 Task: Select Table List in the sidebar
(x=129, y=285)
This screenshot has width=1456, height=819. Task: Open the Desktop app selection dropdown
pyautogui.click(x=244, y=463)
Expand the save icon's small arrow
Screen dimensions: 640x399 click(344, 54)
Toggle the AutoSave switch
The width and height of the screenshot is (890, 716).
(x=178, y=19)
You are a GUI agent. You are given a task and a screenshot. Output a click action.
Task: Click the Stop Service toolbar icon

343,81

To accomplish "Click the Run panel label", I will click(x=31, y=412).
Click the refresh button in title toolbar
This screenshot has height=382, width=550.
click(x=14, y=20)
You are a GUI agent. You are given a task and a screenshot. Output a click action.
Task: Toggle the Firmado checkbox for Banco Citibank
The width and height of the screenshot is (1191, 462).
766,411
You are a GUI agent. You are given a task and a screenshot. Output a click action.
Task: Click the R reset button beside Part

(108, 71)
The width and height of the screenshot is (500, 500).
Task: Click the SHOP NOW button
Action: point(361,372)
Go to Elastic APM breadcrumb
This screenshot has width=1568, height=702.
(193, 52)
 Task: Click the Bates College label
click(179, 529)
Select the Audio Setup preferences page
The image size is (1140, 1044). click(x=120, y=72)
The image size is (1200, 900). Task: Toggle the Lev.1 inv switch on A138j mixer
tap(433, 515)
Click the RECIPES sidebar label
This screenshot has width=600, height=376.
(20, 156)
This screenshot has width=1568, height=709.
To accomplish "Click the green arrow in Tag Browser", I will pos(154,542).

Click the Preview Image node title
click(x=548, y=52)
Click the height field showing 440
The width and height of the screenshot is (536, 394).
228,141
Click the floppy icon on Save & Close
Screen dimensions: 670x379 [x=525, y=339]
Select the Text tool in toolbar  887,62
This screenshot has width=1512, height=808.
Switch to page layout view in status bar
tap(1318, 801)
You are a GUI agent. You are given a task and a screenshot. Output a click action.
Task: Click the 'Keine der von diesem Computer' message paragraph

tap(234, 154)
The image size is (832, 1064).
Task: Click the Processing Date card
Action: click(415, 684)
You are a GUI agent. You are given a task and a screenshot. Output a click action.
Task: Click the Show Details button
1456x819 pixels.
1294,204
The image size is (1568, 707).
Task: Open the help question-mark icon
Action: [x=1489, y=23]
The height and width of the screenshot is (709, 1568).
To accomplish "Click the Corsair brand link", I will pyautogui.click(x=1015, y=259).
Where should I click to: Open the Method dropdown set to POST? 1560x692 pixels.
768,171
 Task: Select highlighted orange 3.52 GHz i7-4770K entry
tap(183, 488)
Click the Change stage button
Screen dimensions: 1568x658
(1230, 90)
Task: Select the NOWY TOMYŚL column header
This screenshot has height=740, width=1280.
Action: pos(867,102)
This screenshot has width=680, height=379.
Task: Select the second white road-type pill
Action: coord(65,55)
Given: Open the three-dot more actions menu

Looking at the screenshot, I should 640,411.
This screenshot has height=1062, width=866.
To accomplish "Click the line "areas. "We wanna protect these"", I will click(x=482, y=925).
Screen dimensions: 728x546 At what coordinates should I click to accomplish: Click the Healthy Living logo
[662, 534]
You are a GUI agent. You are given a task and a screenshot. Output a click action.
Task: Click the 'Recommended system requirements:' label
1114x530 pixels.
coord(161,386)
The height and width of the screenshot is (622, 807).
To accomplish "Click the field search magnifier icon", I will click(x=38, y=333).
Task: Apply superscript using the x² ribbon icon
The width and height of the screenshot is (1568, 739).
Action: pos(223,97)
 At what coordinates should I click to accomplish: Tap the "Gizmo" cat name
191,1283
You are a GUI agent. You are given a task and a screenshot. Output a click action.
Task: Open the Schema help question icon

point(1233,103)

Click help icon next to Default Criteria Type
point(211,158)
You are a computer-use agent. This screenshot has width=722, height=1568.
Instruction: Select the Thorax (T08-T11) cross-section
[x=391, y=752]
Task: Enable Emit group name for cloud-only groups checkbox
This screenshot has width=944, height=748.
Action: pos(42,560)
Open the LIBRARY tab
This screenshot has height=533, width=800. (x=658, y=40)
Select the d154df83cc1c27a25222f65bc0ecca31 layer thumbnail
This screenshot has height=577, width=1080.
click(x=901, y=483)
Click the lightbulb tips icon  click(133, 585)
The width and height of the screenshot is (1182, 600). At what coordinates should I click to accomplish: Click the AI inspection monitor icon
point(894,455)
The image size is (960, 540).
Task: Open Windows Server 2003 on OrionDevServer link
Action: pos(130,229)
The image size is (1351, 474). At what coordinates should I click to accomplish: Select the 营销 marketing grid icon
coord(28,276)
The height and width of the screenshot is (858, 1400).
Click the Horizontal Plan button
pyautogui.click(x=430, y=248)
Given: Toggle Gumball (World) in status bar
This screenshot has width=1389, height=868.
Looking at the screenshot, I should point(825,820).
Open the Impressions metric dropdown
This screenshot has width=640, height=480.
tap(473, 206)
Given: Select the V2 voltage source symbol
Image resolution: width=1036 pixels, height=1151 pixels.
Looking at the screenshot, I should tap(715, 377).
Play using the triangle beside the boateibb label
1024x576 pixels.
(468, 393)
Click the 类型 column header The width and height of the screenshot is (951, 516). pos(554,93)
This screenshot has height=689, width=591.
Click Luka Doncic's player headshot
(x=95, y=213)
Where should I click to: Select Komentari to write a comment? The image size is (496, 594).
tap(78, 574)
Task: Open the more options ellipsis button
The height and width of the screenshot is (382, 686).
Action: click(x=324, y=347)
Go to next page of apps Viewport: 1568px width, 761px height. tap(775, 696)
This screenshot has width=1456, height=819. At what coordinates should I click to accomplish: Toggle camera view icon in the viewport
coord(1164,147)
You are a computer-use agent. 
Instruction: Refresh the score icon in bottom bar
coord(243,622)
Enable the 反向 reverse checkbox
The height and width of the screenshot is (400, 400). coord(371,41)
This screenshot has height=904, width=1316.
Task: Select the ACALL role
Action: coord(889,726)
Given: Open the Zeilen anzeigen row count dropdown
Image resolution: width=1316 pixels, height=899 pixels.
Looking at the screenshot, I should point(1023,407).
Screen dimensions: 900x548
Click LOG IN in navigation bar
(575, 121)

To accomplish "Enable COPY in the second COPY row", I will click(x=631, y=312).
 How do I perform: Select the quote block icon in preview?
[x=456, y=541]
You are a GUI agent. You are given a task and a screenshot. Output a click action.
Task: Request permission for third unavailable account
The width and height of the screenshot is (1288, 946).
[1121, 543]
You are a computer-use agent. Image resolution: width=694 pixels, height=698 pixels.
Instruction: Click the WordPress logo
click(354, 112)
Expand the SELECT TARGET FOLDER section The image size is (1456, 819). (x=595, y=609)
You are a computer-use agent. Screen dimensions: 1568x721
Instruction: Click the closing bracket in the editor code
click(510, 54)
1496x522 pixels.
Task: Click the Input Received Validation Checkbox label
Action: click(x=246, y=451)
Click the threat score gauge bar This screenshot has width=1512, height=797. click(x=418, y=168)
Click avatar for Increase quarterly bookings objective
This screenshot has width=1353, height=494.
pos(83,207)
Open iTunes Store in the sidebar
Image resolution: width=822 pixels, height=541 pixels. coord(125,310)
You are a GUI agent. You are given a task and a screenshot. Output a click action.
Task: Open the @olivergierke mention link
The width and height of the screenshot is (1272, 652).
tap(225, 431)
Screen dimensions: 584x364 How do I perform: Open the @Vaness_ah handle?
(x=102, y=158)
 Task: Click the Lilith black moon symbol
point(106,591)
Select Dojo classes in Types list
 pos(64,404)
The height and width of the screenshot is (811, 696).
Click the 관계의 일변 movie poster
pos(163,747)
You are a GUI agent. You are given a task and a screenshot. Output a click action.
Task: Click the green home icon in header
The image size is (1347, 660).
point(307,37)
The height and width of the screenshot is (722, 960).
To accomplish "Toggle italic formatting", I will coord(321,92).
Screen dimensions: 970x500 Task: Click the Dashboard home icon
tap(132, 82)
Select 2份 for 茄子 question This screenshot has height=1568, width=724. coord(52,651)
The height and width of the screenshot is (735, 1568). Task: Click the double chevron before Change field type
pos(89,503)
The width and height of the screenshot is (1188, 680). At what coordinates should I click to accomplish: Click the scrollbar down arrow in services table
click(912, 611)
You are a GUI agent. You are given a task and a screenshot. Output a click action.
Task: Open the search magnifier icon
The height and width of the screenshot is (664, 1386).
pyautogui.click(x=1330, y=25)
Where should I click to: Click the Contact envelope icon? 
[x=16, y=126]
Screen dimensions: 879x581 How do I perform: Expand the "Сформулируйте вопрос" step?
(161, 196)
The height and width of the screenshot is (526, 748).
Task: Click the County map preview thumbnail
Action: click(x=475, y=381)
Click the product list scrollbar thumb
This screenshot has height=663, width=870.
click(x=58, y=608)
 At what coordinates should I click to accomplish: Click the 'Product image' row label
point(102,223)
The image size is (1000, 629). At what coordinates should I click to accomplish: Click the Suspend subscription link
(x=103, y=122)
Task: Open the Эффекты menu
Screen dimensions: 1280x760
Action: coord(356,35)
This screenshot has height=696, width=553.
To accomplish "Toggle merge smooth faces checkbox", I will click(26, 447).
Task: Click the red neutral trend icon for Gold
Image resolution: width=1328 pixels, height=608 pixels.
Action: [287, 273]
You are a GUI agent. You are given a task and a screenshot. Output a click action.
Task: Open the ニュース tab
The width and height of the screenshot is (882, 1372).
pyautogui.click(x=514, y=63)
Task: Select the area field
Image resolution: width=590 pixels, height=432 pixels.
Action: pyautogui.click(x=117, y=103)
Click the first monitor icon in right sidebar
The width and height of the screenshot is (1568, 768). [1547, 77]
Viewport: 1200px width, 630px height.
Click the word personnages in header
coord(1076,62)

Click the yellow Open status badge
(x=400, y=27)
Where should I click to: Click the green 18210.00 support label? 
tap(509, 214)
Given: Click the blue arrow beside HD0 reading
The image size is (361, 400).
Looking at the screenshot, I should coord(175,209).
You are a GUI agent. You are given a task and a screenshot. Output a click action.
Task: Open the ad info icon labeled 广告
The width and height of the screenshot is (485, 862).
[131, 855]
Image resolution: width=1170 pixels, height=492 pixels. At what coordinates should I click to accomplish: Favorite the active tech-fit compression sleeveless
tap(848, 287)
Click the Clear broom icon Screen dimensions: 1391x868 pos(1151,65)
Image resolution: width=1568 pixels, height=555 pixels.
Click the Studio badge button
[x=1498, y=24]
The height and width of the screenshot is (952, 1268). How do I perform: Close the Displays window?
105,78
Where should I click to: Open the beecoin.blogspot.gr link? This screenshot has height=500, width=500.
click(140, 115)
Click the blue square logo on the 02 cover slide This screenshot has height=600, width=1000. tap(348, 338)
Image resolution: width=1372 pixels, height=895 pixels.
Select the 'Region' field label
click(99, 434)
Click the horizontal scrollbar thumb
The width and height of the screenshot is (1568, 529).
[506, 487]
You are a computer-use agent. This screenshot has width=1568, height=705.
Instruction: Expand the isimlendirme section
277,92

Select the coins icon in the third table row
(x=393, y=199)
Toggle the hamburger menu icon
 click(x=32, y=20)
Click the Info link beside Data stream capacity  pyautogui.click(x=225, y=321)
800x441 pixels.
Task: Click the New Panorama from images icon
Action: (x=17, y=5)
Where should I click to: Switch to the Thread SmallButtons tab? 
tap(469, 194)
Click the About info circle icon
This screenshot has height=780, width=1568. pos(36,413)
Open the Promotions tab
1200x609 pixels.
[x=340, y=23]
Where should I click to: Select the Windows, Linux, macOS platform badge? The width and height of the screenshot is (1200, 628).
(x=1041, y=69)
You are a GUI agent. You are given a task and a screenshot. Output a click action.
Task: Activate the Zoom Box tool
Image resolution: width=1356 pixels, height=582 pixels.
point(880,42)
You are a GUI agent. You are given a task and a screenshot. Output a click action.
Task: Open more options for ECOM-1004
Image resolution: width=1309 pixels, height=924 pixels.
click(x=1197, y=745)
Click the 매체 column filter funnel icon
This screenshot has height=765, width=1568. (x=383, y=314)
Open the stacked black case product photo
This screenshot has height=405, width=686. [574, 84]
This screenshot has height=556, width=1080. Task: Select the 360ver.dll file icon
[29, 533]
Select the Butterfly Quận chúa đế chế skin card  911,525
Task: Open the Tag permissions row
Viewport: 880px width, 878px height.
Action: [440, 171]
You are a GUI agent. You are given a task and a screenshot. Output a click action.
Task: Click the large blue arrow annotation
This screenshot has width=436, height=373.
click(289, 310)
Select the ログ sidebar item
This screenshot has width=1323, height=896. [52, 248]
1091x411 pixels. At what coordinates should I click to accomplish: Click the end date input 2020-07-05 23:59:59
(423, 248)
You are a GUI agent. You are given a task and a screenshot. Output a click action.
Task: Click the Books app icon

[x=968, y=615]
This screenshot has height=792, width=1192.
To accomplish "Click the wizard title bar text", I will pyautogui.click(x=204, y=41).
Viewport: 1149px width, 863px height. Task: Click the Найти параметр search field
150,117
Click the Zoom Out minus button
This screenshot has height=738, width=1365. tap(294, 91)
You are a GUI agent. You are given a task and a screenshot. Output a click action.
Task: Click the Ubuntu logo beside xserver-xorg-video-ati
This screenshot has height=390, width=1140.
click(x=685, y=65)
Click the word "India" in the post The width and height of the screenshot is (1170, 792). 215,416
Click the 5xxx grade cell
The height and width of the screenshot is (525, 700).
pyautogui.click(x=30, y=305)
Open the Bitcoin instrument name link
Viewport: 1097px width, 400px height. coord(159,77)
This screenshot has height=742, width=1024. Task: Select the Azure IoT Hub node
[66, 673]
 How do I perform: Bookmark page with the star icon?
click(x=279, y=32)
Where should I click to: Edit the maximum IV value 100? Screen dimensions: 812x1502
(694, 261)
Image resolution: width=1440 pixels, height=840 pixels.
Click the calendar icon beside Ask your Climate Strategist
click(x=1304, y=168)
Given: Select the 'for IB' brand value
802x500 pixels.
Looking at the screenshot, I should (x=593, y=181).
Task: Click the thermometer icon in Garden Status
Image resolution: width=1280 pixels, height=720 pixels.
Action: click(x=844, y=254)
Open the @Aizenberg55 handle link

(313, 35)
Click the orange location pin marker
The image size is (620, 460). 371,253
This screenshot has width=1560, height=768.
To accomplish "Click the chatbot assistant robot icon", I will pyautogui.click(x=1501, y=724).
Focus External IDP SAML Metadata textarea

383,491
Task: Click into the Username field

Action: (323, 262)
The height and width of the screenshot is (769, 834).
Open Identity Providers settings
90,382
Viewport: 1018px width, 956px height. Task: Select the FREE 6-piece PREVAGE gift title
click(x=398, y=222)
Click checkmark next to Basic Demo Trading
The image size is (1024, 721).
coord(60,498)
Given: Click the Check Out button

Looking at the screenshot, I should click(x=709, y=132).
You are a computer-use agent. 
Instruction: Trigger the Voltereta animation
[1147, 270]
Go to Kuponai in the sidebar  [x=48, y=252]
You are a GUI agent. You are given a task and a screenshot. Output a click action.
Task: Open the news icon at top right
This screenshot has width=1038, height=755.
+---+
▸ **To do**
Rewrite the stretch of the listing from the line containing "Focus External IDP SAML Metadata textarea" through the end of the listing, changing "Username" to "Email" and leaving everything else unchanged.

▸ **In response**
Focus External IDP SAML Metadata textarea

383,491
Task: Click into the Email field

Action: (323, 262)
The height and width of the screenshot is (769, 834).
Open Identity Providers settings
90,382
Viewport: 1018px width, 956px height. Task: Select the FREE 6-piece PREVAGE gift title
click(x=398, y=222)
Click checkmark next to Basic Demo Trading
The image size is (1024, 721).
coord(60,498)
Given: Click the Check Out button

Looking at the screenshot, I should click(x=709, y=132).
You are a computer-use agent. 
Instruction: Trigger the Voltereta animation
[1147, 270]
Go to Kuponai in the sidebar  [x=48, y=252]
You are a GUI agent. You are given a task and a screenshot. Output a click action.
Task: Open the news icon at top right
This screenshot has width=1038, height=755.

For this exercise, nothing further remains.